Against the Disembodied Archetype: Giegerich’s Challenge Met on Biological Ground
Wolfgang Giegerich’s critique of archetypal psychology—that imagination is “structurally blind to something like the logic, the element, the ‘world’ to which the forms and figures belong”—poses a genuine problem for any psychology that privileges image over thought. Alcaro and Carta do not engage Giegerich directly, but their framework provides an implicit response. If imagination is an instinct, it is not merely anima-based reverie floating free of historical and logical context; it is an adaptive function embedded in the organism’s concrete situation, shaped by evolutionary pressures, modified by developmental experience, and responsive to the specific environment in which it operates. The image does not hover in a vacuum of phenomenological purity; it arises from the organism’s affective assessment of its world, which is always already a historical, embodied, situated world.

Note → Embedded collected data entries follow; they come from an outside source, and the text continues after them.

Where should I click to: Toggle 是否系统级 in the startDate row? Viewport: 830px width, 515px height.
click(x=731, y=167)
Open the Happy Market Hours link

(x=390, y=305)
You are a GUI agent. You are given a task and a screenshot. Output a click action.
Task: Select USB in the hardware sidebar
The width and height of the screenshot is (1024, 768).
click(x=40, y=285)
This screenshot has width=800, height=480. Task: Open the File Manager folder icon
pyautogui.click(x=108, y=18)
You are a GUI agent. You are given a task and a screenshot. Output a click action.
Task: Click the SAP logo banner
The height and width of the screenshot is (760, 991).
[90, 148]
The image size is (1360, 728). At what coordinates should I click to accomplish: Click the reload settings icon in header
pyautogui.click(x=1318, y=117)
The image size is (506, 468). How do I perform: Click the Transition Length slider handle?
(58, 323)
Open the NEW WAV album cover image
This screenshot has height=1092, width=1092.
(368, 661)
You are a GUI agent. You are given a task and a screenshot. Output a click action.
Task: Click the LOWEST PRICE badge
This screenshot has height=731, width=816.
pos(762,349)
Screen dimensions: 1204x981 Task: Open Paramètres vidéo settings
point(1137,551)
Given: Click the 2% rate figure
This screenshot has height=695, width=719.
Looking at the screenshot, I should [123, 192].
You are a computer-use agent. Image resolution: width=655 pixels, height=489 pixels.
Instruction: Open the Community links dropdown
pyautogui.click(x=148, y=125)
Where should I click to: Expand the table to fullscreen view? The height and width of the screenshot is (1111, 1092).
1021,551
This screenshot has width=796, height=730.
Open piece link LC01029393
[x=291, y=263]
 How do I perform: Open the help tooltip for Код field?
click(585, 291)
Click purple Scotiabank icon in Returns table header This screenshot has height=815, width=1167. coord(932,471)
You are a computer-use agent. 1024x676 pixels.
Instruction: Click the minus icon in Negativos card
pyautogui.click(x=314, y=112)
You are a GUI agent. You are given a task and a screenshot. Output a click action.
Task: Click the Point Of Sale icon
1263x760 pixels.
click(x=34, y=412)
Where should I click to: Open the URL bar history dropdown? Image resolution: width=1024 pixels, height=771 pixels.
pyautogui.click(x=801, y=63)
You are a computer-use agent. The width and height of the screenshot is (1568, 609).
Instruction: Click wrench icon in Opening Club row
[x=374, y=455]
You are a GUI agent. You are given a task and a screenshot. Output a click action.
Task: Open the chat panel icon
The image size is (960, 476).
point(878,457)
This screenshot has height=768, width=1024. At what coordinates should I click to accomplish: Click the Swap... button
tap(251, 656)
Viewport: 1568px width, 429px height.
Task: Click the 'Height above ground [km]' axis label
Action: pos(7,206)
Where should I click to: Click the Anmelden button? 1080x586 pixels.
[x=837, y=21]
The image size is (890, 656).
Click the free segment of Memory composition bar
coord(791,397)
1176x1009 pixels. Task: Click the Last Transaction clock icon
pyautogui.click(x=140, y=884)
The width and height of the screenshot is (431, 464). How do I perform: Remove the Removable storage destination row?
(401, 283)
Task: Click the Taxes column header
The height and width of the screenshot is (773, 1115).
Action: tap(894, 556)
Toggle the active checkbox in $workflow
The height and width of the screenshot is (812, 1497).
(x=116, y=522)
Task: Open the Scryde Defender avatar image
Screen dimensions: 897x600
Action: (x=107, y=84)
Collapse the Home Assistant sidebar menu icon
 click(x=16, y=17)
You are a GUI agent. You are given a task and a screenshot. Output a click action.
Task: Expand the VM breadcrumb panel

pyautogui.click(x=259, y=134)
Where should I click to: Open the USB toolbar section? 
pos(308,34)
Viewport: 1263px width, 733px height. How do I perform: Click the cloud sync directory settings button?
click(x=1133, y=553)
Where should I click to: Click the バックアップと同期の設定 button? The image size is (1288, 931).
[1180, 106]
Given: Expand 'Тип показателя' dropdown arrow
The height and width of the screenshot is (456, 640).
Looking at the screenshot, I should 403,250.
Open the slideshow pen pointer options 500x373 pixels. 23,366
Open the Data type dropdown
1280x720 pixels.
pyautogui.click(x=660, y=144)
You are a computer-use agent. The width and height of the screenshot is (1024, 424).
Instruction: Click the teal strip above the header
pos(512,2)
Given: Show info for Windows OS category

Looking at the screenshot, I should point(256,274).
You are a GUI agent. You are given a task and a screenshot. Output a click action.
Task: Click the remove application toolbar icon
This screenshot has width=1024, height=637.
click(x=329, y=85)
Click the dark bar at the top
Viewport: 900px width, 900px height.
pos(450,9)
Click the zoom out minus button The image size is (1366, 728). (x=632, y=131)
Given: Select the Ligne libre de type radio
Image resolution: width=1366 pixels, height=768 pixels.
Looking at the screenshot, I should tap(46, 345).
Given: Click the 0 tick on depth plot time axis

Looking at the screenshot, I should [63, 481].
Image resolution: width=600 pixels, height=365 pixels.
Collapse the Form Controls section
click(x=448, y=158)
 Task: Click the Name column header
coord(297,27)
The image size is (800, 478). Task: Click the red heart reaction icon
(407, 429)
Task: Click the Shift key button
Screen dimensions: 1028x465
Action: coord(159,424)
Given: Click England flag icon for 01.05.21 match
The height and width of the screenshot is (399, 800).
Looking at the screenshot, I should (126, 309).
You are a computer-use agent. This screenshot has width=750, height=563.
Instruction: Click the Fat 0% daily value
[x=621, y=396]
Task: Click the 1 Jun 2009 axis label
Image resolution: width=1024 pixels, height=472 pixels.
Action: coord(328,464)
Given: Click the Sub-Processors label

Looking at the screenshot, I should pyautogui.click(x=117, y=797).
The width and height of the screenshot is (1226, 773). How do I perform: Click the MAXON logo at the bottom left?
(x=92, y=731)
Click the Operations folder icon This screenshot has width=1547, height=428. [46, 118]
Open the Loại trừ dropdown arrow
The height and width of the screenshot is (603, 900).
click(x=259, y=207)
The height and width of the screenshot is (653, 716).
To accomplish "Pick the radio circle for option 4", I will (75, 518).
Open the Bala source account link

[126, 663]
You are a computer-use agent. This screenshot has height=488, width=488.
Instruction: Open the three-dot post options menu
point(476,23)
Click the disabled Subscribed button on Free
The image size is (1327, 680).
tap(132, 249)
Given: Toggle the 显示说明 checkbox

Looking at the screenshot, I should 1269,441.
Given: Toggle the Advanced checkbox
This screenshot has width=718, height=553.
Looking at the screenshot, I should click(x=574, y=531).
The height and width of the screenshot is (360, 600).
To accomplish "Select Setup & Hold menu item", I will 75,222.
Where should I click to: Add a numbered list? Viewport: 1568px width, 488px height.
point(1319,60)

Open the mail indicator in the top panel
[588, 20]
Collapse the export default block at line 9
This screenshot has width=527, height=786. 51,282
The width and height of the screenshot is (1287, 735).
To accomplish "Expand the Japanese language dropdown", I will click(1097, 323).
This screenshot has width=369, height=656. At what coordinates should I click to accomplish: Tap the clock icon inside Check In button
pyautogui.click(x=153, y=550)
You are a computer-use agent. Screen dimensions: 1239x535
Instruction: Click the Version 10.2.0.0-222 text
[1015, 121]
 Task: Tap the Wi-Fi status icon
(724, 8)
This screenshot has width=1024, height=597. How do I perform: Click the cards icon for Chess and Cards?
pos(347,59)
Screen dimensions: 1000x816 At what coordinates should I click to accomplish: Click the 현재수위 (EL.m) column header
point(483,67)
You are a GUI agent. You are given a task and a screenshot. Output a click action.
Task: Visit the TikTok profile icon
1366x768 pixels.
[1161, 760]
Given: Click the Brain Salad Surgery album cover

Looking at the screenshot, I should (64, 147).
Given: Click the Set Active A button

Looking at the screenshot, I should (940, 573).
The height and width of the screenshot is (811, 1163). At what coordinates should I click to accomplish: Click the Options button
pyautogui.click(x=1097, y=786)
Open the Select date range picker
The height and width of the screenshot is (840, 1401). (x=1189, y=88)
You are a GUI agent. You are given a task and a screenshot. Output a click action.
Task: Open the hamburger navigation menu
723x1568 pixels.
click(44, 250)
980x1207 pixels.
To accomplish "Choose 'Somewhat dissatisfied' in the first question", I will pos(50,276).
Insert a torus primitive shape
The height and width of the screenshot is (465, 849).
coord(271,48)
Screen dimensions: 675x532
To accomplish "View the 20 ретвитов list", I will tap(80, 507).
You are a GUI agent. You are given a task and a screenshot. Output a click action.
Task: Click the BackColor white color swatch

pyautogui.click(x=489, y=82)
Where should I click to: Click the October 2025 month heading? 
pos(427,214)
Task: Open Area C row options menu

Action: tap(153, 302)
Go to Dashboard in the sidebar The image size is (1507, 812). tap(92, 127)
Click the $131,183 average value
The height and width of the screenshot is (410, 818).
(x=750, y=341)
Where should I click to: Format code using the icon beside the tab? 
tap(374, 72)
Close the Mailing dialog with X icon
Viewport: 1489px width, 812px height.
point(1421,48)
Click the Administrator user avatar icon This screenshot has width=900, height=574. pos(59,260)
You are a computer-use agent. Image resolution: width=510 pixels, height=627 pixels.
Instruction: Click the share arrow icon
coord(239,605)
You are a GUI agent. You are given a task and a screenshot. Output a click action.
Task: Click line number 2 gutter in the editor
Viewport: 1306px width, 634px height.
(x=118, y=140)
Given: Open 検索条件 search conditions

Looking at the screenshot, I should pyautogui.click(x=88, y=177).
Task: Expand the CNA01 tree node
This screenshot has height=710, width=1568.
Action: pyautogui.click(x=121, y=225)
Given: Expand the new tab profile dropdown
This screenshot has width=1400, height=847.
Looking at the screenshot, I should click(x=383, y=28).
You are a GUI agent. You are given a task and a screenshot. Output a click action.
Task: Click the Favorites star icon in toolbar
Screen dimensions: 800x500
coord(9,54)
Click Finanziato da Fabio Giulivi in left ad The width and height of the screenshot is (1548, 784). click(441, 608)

This does not dissolve Giegerich’s critique, but it relocates it: the problem is not that imagination lacks logic but that a purely phenomenological account of imagination lacks the biological dimension that would anchor it in the real conditions of the organism’s life.
Why This Book Matters Now
For anyone navigating depth psychology today, Alcaro and Carta’s work performs a function no other single text accomplishes: it makes Jung’s instinct-image spectrum scientifically operational without betraying its psychological depth. It refuses the reductionism that collapses image into neurotransmitter and the idealism that floats archetype free of body. It gives clinicians a language for explaining to colleagues trained in evidence-based frameworks why imaginative work in therapy is not ornamental but addresses a primary biological disruption. And it gives depth psychologists a language for why neuroscience matters—not as a master discourse that explains away soul, but as a discipline that reveals imagination’s roots reaching far deeper into animal life than even Jung, who saw the yucca moth’s behavior as archetypal, dared to specify.